BPE tokenizer in Rust - would love feedback from the community
Posted by farhan-dev@reddit | LocalLLaMA | View on Reddit | 8 comments
Hey everyone,
I've been working on a side project called Splintr - a BPE tokenizer written in Rust with Python bindings. It's compatible with OpenAI's tiktoken vocabularies (cl100k_base, o200k_base).
What it does:
- Single text encoding: \~3-4x faster than tiktoken
- Batch encoding: \~10-12x faster than tiktoken
- Streaming decoder for real-time LLM output
- 54 special tokens for training and building chat/agent applications
Quick example:
pip install splintr-rs
from splintr import Tokenizer
tokenizer = Tokenizer.from_pretrained("cl100k_base")
tokens = tokenizer.encode("Hello, world!")
text = tokenizer.decode(tokens)
# Batch encode (where it really shines)
texts = ["Hello", "World"] * 1000
batch_tokens = tokenizer.encode_batch(texts)
I spent some time benchmarking and optimizing - turns out sequential encoding beats parallel for most text sizes (Rayon overhead only pays off at \~1MB+). Sometimes simpler is faster.
GitHub: https://github.com/farhan-syah/splintr
Would really appreciate if you could give it a try and let me know:
- Does it work for your use case?
- Any issues or rough edges?
- What features would be useful?
Still early days, but happy to hear any feedback. Thanks for reading!
ReturningTarzan@reddit
The main thing about tokenization is always correctness. Throughput is nice but secondary. A wishlist could be:
Chromix_@reddit
This! It's very easy to have (and keep) subtle bugs in tokenizers, as sometimes the degraded result quality is really only noticeable in benchmarks. llama.cpp had issues and drama with that.
andreclaudino@reddit
I am interested in helping, mainly in the rust API. I took a fast look, but didn't see how to train a tokenizer with it. Is that possible?
farhan-dev@reddit (OP)
in the future, perhaps. I haven't have the idea for that yet. For now, I am focusing on using the current exisitng trained tokenizer first, because in my use case ,i am using this tokenizer to build dataset to train my LLM model. My priority add the current moment is to add the other vocab support first.
DeltaSqueezer@reddit
This is great!
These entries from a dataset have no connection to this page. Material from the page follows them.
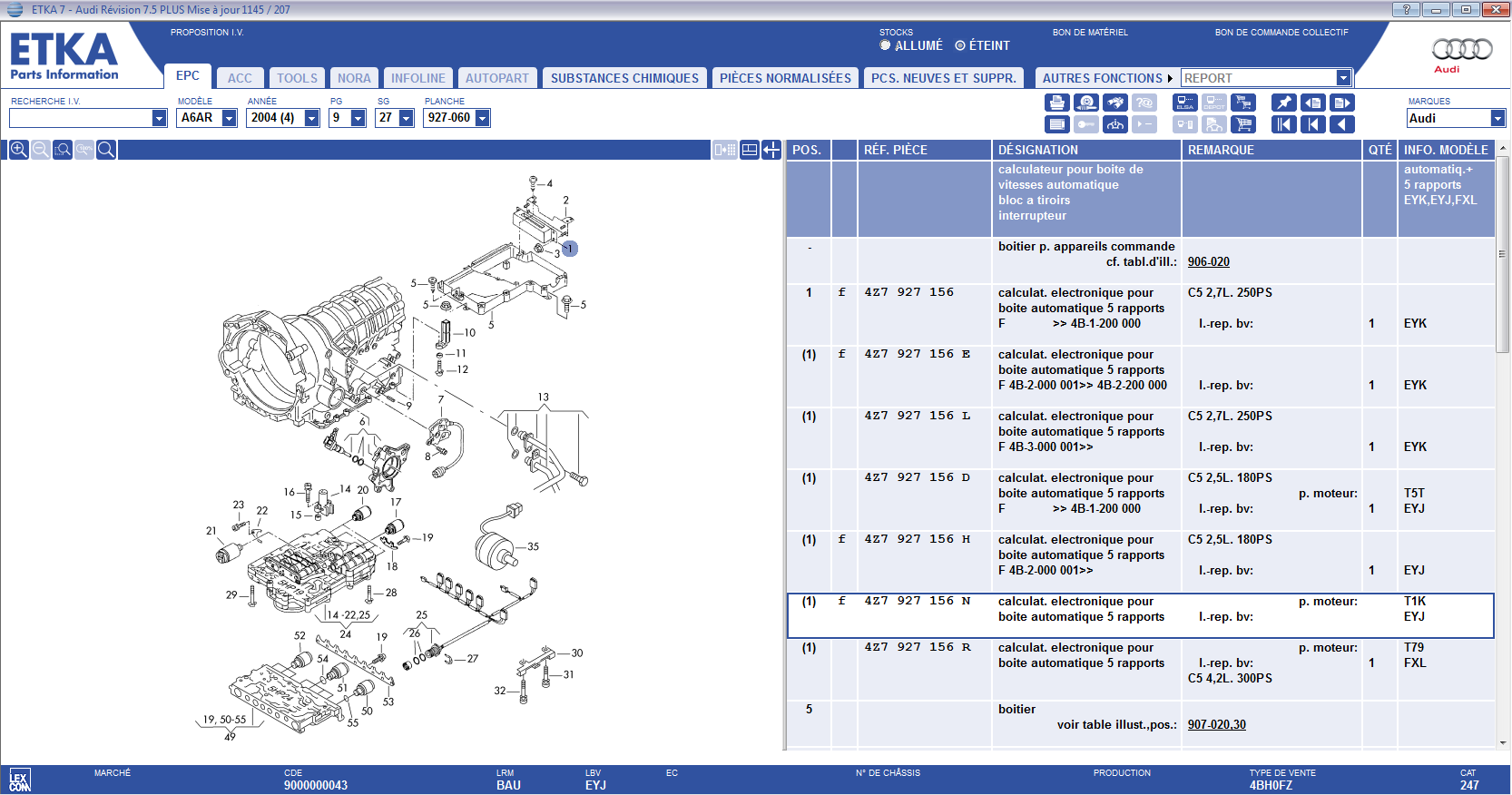
Task: Select the ALLUMÉ stocks radio button
Action: point(885,45)
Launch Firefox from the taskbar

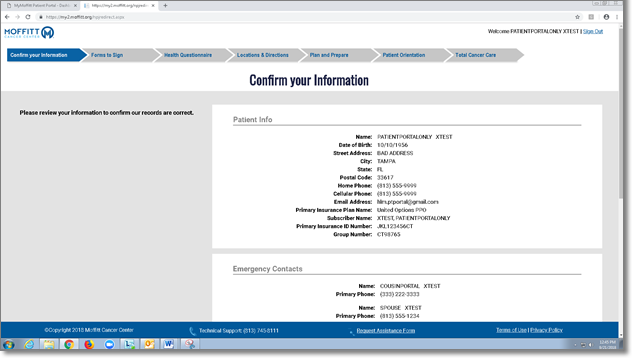click(x=89, y=344)
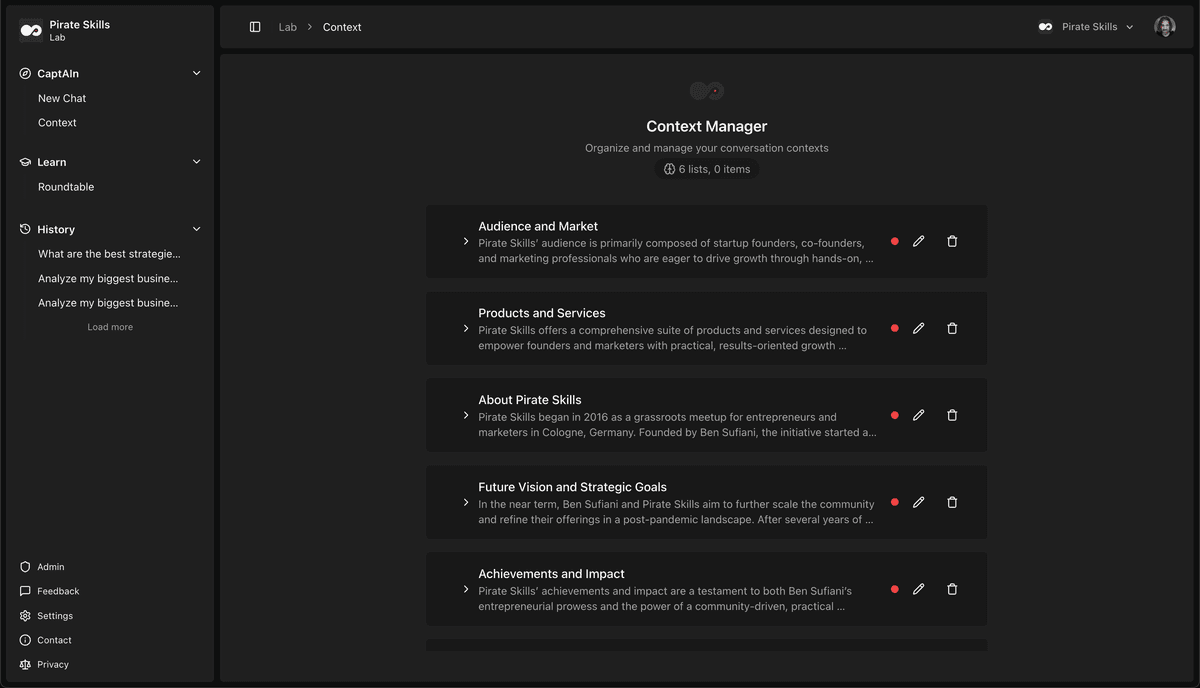Toggle the status indicator for Future Vision

[894, 502]
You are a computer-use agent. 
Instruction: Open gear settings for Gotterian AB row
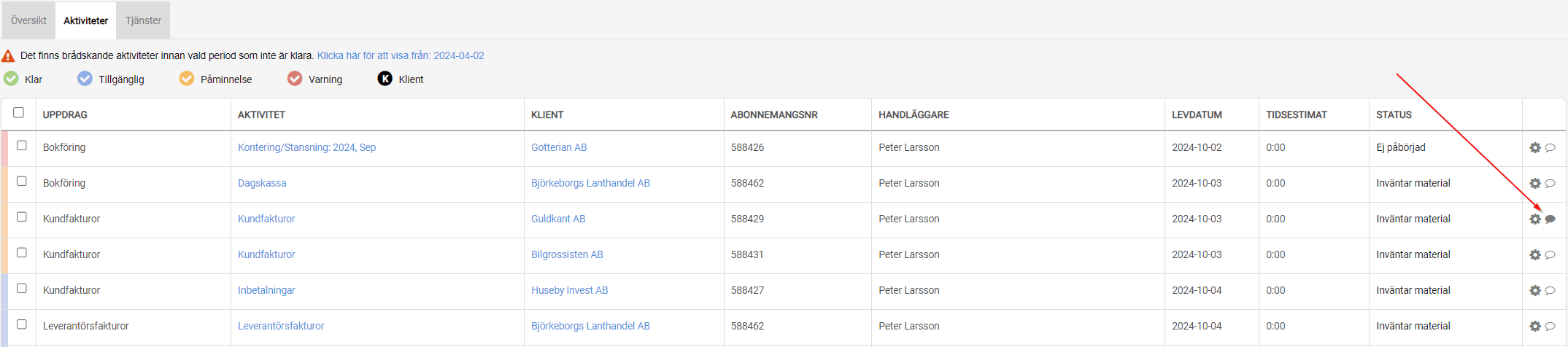(x=1534, y=148)
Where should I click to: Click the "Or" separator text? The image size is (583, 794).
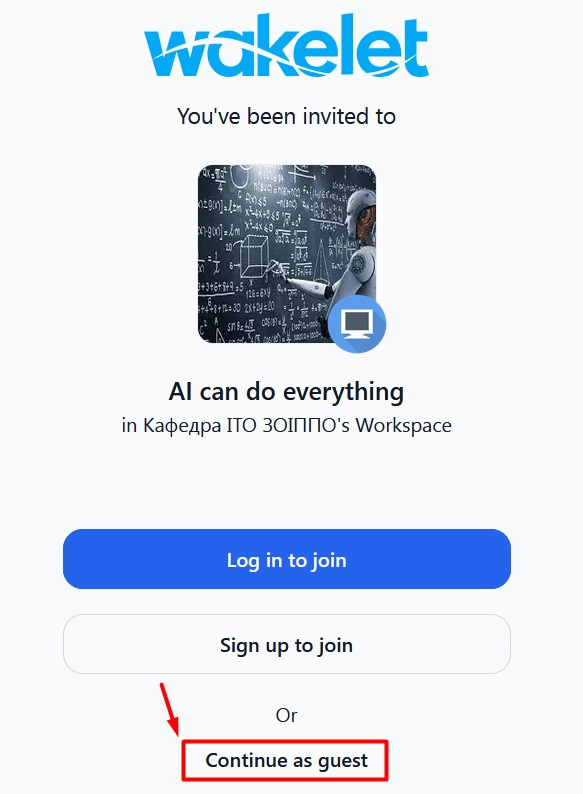[x=286, y=715]
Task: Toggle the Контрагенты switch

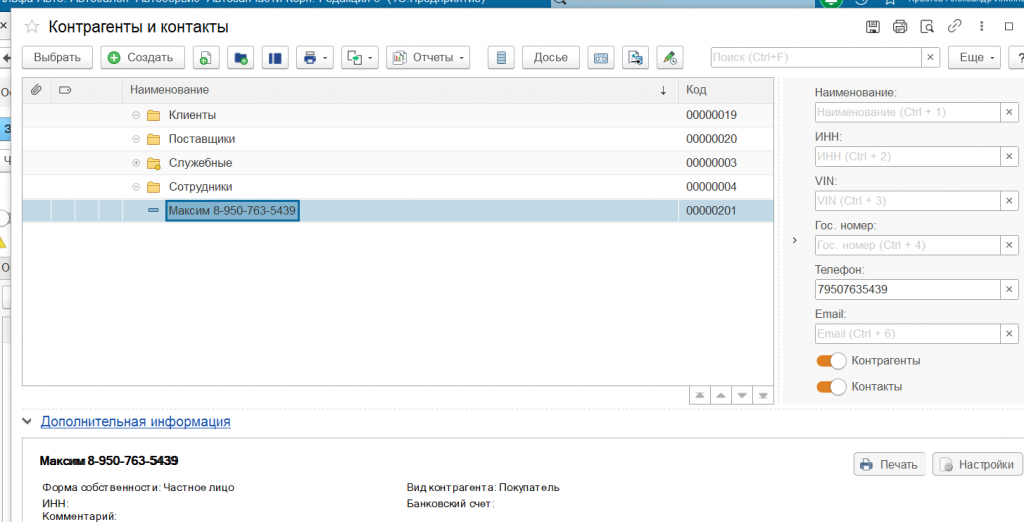Action: click(x=831, y=361)
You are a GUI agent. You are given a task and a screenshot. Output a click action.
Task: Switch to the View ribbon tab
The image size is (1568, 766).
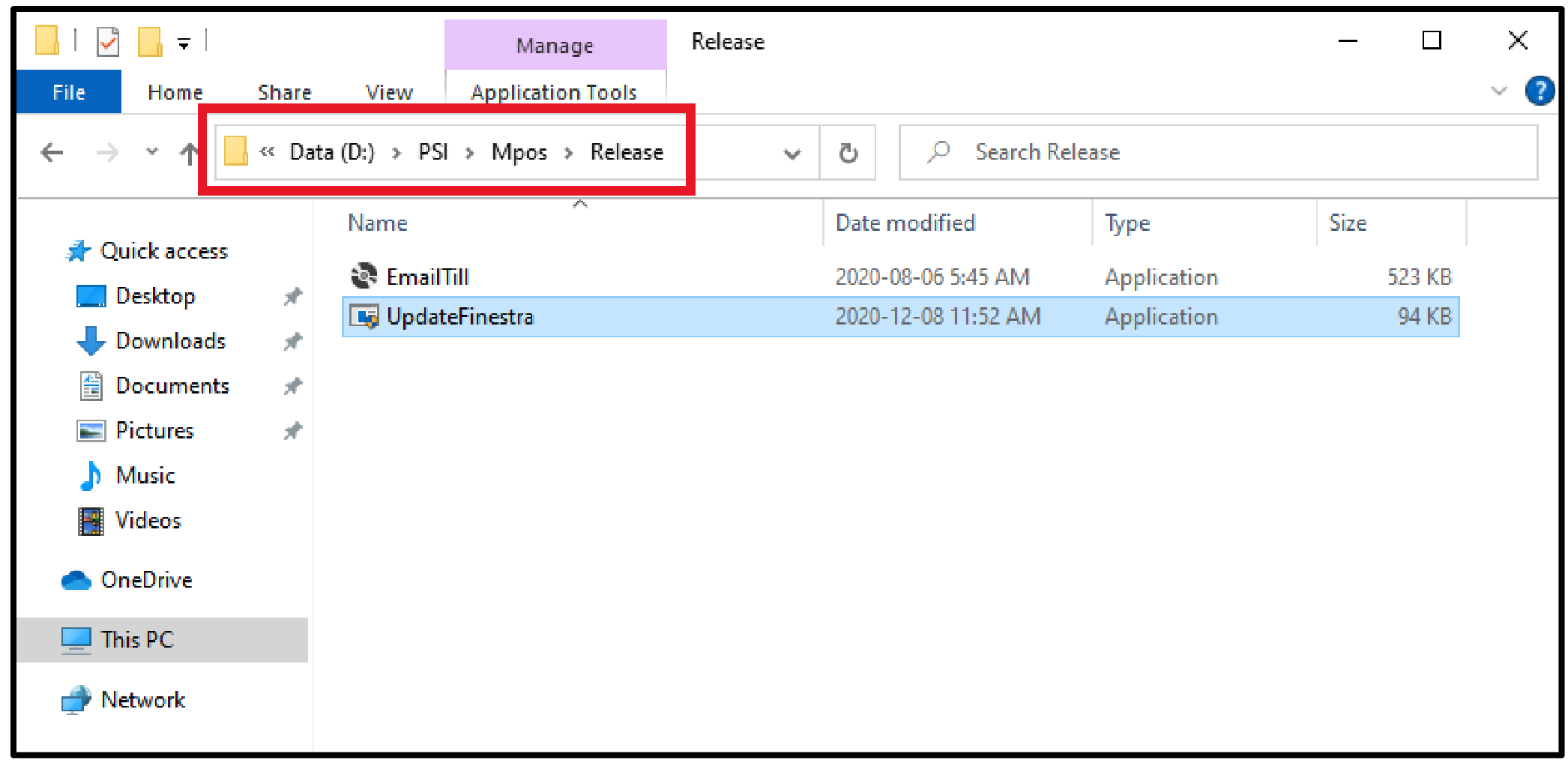[x=389, y=92]
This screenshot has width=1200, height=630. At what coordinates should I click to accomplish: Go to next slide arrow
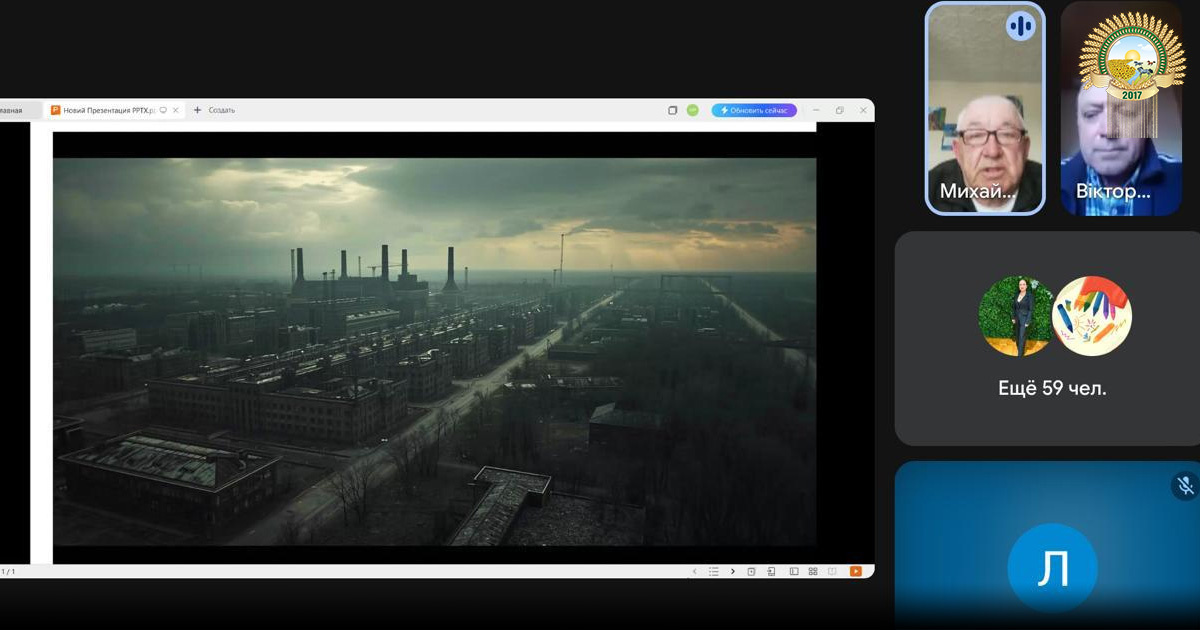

I'd be interested in more support for other popular vocabs.
farhan-dev@reddit (OP)
will do, since the core is already there, i will add the rest of the vocabs one by one and test it.
__Maximum__@reddit
Oh man, my favourite sub on reddit!
Looobay@reddit
Have you test it against tokenizers ? It's written in Rust and maintain by HuggingFace.
Anyway, congrats thats a cool projet!